Directions for this task = Every line below that has the string "will" needs to be copied.

Available records =
+++++
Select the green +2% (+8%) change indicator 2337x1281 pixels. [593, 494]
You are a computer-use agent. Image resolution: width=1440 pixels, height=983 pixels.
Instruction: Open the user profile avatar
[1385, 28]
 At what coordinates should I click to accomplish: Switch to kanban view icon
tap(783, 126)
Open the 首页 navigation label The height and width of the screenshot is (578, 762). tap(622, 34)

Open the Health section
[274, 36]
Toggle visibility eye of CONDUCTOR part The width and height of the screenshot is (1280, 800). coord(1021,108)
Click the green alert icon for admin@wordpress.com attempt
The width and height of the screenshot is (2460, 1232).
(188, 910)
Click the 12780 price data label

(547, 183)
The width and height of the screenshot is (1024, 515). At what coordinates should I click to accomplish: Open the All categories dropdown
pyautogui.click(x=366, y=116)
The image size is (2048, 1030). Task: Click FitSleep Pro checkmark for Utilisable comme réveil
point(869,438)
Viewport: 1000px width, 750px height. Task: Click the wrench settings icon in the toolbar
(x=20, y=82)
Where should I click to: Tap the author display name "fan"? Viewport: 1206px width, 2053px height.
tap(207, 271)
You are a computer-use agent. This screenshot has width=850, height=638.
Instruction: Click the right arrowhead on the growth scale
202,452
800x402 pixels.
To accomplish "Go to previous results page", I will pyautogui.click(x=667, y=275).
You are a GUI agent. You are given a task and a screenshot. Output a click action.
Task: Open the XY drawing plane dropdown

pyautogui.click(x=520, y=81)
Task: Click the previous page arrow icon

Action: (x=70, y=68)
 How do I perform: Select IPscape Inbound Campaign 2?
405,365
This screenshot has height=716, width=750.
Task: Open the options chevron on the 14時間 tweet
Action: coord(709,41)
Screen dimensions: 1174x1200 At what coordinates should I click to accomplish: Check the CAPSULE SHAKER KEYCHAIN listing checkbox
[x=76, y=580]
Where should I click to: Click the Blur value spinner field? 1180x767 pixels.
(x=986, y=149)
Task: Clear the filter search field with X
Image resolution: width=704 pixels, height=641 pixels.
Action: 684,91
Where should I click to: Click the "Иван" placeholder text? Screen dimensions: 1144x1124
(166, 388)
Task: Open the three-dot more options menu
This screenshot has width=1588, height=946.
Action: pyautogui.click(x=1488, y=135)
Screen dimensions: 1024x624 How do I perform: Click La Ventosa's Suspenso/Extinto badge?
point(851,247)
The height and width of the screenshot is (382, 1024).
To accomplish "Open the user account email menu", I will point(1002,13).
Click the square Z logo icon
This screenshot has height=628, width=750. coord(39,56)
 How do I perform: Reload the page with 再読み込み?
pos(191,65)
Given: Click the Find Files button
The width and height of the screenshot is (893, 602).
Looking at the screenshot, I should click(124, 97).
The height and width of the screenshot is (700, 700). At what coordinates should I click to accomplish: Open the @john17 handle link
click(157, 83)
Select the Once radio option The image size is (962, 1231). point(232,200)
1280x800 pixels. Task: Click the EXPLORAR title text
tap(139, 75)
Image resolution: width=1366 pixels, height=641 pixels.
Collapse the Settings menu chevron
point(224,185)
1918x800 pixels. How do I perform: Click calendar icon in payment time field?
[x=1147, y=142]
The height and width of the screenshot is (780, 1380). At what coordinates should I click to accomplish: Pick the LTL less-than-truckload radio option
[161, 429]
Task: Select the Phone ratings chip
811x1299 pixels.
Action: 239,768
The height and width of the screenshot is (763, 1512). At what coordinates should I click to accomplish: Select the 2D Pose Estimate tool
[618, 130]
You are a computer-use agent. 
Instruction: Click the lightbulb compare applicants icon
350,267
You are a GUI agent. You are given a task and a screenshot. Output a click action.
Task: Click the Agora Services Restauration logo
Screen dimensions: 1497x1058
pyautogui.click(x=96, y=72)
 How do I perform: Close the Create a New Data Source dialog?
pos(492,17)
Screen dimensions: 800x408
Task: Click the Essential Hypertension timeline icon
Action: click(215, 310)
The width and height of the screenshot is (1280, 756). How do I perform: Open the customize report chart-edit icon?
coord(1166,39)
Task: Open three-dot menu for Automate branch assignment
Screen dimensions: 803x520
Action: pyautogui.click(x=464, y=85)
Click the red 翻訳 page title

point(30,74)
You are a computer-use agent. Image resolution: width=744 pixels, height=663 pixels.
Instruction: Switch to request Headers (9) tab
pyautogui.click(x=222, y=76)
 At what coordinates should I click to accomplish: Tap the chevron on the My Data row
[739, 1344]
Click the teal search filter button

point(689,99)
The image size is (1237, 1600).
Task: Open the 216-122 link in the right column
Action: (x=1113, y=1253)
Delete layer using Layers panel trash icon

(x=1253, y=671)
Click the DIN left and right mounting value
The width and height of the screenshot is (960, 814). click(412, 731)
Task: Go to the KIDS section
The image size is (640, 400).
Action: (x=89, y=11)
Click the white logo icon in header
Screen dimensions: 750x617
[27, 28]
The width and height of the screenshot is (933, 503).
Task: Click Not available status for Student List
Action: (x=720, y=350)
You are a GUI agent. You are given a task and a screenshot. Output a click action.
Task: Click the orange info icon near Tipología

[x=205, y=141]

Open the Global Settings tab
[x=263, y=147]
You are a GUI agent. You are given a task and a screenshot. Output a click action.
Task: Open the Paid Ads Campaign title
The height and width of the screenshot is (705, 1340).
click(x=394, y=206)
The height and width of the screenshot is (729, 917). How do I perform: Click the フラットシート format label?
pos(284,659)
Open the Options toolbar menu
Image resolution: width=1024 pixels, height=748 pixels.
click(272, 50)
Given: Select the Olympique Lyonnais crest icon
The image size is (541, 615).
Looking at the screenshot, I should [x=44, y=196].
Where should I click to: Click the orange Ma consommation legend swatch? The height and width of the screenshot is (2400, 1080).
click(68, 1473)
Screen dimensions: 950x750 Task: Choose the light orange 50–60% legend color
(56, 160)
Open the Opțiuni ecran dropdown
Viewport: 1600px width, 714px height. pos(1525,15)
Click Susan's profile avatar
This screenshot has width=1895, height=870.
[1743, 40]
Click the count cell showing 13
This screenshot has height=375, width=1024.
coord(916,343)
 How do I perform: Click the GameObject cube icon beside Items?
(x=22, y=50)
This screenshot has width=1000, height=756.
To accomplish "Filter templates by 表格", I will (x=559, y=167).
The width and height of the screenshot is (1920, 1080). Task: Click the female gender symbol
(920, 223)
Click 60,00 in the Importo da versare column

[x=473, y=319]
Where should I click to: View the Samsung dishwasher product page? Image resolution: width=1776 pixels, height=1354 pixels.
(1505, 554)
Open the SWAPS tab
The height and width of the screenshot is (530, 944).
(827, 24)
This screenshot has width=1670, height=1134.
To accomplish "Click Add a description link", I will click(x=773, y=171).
+++++
Exercise solution =
To accomplish "Go to previous results page", I will pyautogui.click(x=667, y=275).
To accomplish "Open the user account email menu", I will point(1002,13).
To accomplish "Filter templates by 表格", I will (x=559, y=167).
To accomplish "Click Add a description link", I will click(x=773, y=171).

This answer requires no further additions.